I am writing now from my comfortable bed in a condo in Vero Beach, Florida, reminiscing on what might possibly have been one of my best vacations ever. A good friend of mine works at the beautiful Thoroughbred training facility, Payson Park, outside of Stuart, Florida, and visiting her I got the chance to see some of the finest Thoroughbreds in North America work.
There’s nothing quite like the sight of a shiny, muscular two year old colt breezing past you as the early morning sun slants across the training track. Everything starts early there; by five AM the track is bustling, and before the sun has even crested the horizon you can hear the rhythmic pounding of hoofbeats flying past you on the dark track.
My best friend, who gallops and works horses for a proficient trainer over the winters at Payson, showed me around and let me feast my eyes on some of the finest young horses the racing world has to offer: colts and fillies that are headed for the Kentucky Derby, the Breeder’s Cup, and Grade I stakes races on both coasts.
By ten o’clock, things are winding down, before the heat gets too intense. The shedrows are raked and the glossy animals are contentedly eating hay in the shade of their stalls– and I’m off, heading down the I-95 on my way to Wellington, Florida, to catch a glimpse of one of the best shows that United States has to offer: the Winter Equestrian Festival.
The grounds are beautiful, breathtakingly so, and are only overshadowed by the beauty of the horses. Where Payson Park had its lithe, shiny racehorses, WEF offers up powerful jumper after graceful hunter, each groomed to the nines and more enviable than the one before. Spectators and competitors done for the day escape the heat under the canopied viewing areas; warm-up rings and competition arenas stretch as far as the eye can see, with flawless jump courses being navigated by flawless horse and rider combinations.

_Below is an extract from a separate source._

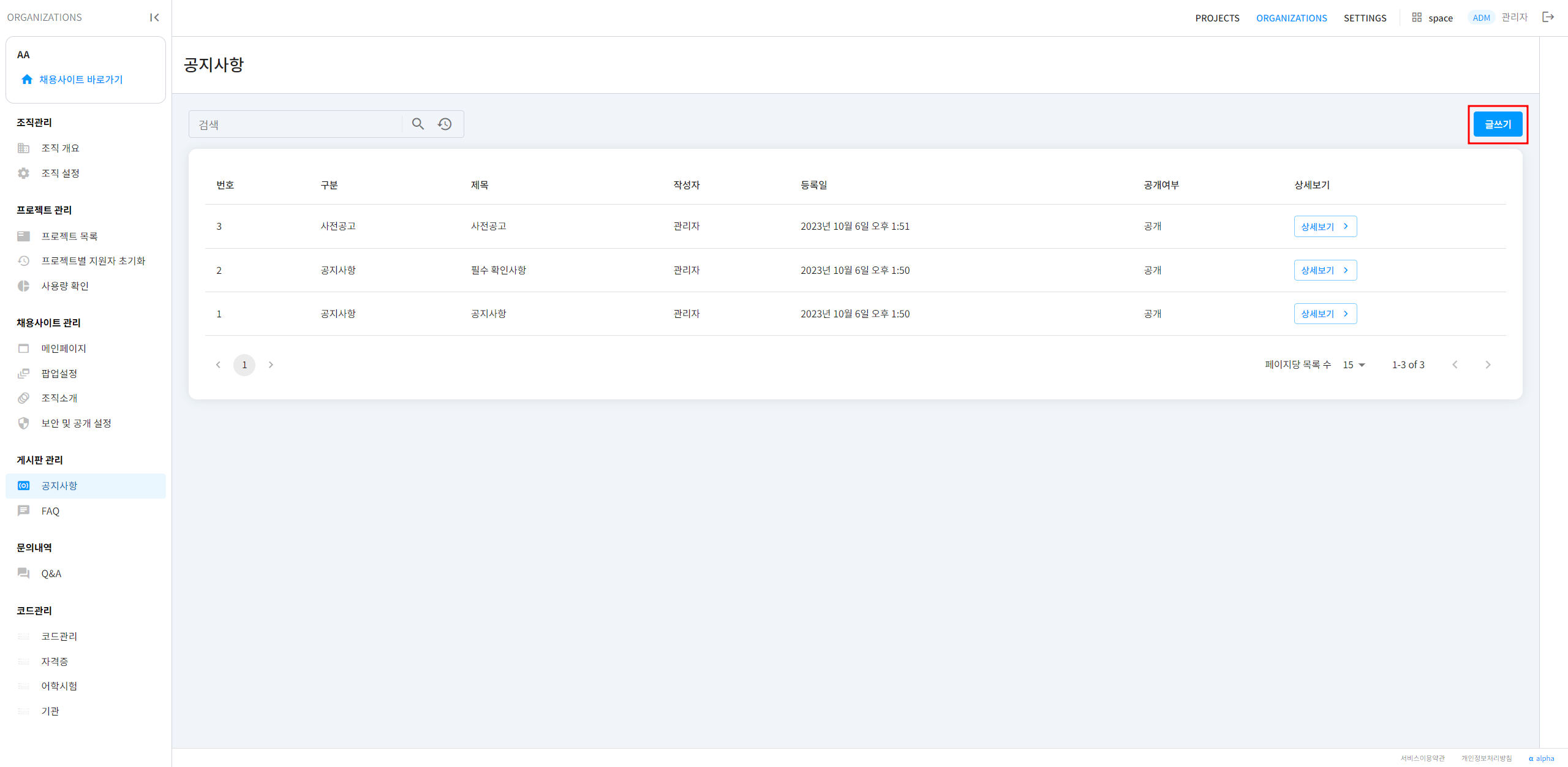
Task: Open Q&A chat bubble item
Action: (51, 574)
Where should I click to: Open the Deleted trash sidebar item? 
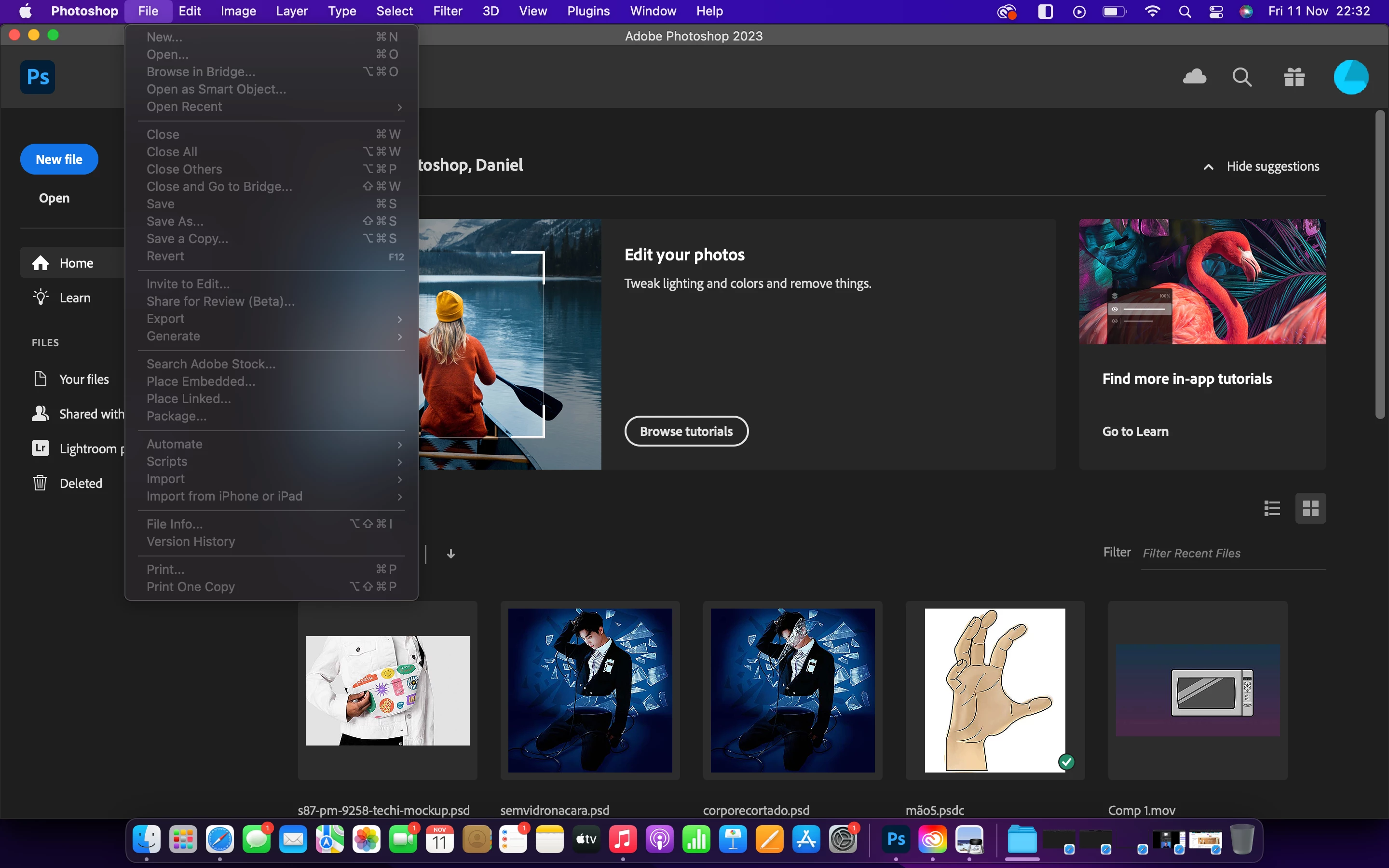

Florida has been an experience to remember, and a welcome respite from the snowstorms that are brewing back in Winnipeg, Manitoba, forcing riders indoors for months on end. It’s a privilege to see the best riders and the best horses compete in two different disciplines within an hour of each other, and to admire the clear planning that went into the creation of these kings of venues. It truly is an equestrian paradise, designed and built by those in the know and completely centered around that finest of the four-legged mammals, the horse. I’m already penciling in another trip for next year– and perhaps one day in the future I’ll have the chance to show here!